Education Higher Education
Picture Perfect Images and Realities of Military Nursing During the World Wars
The module encourages students to consider the complex relationship between idealized American gender roles, wartime propaganda, and female military nurses’ real experiences during World War I and World War II. Historically, Americans have viewed nursing as a feminine profession. While nurses and other women have always been involved in US military actions, during the two World Wars the government began to officially incorporate women into the armed forces. Most Americans at the time considered the military a masculine institution and therefore, an inappropriate place for women. Consequently, these changes in policy resulted in some societal backlash. However, unlike regular servicewomen, military nurses were often spared public criticism, due to the feminine status of the nursing profession. The government employed propaganda to further the idea that military nursing was a feminine pursuit and to minimize any negative public reactions against nurses in the armed forces. The module uses the exhibition as a starting point and builds upon it using readings, primary sources, and discussion questions designed to explore how nurses have been depicted in American culture overtime, and how those perspectives have changed in conjunction with historical events and evolving notions of popular femininity. The goal is that the module will deepen students’ understanding of the intricacies of gender roles, labor, media, and change over time, as well as encourage students to think critically about these elements historically and in their everyday lives. This module is authored by Loren Miller, a Ph.D. candidate in History at American University, Washington DC.
Unit 1: Military Nursing through World War I
contains material for three classes.

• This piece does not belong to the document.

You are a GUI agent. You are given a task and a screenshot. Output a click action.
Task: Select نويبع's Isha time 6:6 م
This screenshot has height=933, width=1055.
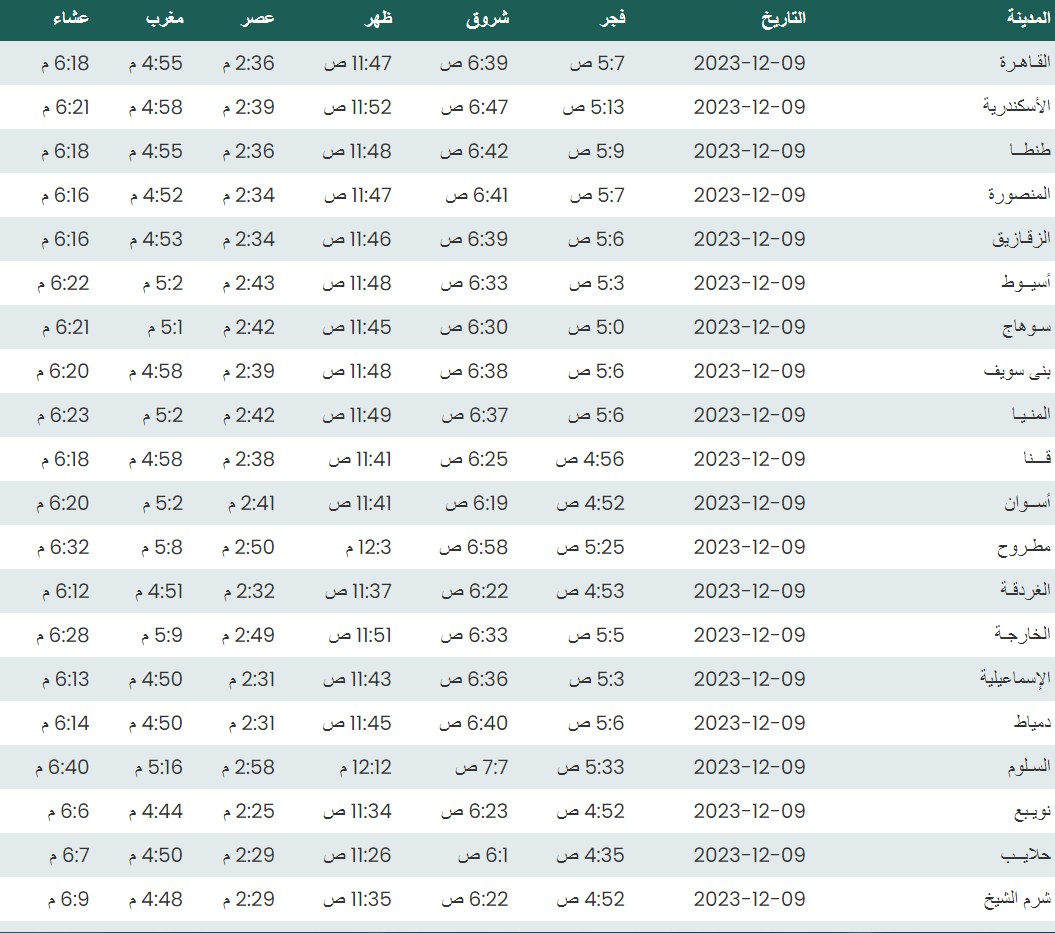pyautogui.click(x=68, y=811)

Class 1 explores how the United States developed different visions of idealized womanhood, which changed over time from the Civil War through World War I. Class 2 shows how the government and popular artists represented these archetypes in World War I recruiting and propaganda, and Class 3 explores the real roles nurses played prior to and during the conflict.
Unit 2. Military Nursing during World War
contains three classes and follows a similar thematic trajectory to Unit 1. Class 4 demonstrates how government-sponsored publicity depicted female ideals in recruitment and propaganda materials that showed women entering the civilian workforce and the military during World War II. Class 5 discusses the varieties of work women performed during the war, but maintains a focus on military nursing and the struggles women faced officially entering the armed forces. Finally, Class 6 focuses on primary sources, such as military nurses’ wartime letters, photographs, and oral histories that explore how those women viewed their experiences.